Tasks to carry out:
(1) According to the essay on "A Raisin in the Sun," how large is the insurance payment the family is about to receive?
(2) Decide whether each statement agrees with the essay on "A Raisin in the Sun," answering yes or no and quoting the deciding words: (a) The play is set on the Southside of Chicago after World War II. (b) The play's title comes from a poem by Lorraine Hansberry. (c) The former head of the household is Walter Sr.
(3) List every person named in the essay on "A Raisin in the Sun."

“A Raisin in the Sun” by Lorraine Hansberry is a play centered around an African-American family on the Southside of Chicago set after World War II. This groundbreaking play was the first of its kind revolving around the race relations of the middle of the twentieth century. This play has won over many hearts and minds with its intense drama and relevant storyline. This play’s title is off the poem “Dream Deferred” by Langston Hughes, where Mr. Hughes contemplates on what happens to a dream deferred “What happens to a dream deferred? Does it dry up like a raisin in the sun?
This play’s main theme is dreams of each of the characters.
Each character has their own version of how they want the future to be. Also each dream is centered on how the role of money is going to get them there. This essay will establish commentary on how the dreams of each of the characters is related to the title of the play and also the role of money affecting each of the characters. “A Raisin in the Sun” is about a family on the verge of receiving a $10,000 payment from the insurance company after the passing of the former head of the household Walter Sr.

Record excerpts:
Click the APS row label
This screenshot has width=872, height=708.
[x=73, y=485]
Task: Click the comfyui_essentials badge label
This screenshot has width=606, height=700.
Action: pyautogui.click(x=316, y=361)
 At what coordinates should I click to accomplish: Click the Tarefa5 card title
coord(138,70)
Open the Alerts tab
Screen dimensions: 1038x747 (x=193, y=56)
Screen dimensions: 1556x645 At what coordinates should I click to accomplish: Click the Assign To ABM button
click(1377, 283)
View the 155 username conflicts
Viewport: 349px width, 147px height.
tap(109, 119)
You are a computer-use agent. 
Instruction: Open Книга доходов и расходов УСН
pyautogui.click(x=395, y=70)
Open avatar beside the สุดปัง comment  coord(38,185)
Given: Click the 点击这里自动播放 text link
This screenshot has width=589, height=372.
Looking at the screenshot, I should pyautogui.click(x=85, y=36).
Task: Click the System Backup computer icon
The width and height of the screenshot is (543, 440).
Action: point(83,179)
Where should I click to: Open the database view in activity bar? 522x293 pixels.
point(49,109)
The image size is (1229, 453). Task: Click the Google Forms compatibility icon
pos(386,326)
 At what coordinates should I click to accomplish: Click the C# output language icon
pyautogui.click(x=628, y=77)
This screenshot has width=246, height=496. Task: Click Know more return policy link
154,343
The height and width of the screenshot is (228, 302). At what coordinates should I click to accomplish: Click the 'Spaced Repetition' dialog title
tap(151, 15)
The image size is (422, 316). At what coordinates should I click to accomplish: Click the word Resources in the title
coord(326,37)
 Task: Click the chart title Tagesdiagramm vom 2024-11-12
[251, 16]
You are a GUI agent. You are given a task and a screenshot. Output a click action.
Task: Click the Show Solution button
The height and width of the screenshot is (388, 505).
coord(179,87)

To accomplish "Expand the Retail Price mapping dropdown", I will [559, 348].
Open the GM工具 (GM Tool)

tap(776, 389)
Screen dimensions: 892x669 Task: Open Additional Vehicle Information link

Answers by item:
(1) $10,000

(2)
(a) Yes: "an African-American family on the Southside of Chicago set after World War II"
(b) No: "This play’s title is off the poem “Dream Deferred” by Langston Hughes"
(c) Yes: "the passing of the former head of the household Walter Sr."

(3) Lorraine Hansberry, Langston Hughes, Walter Sr.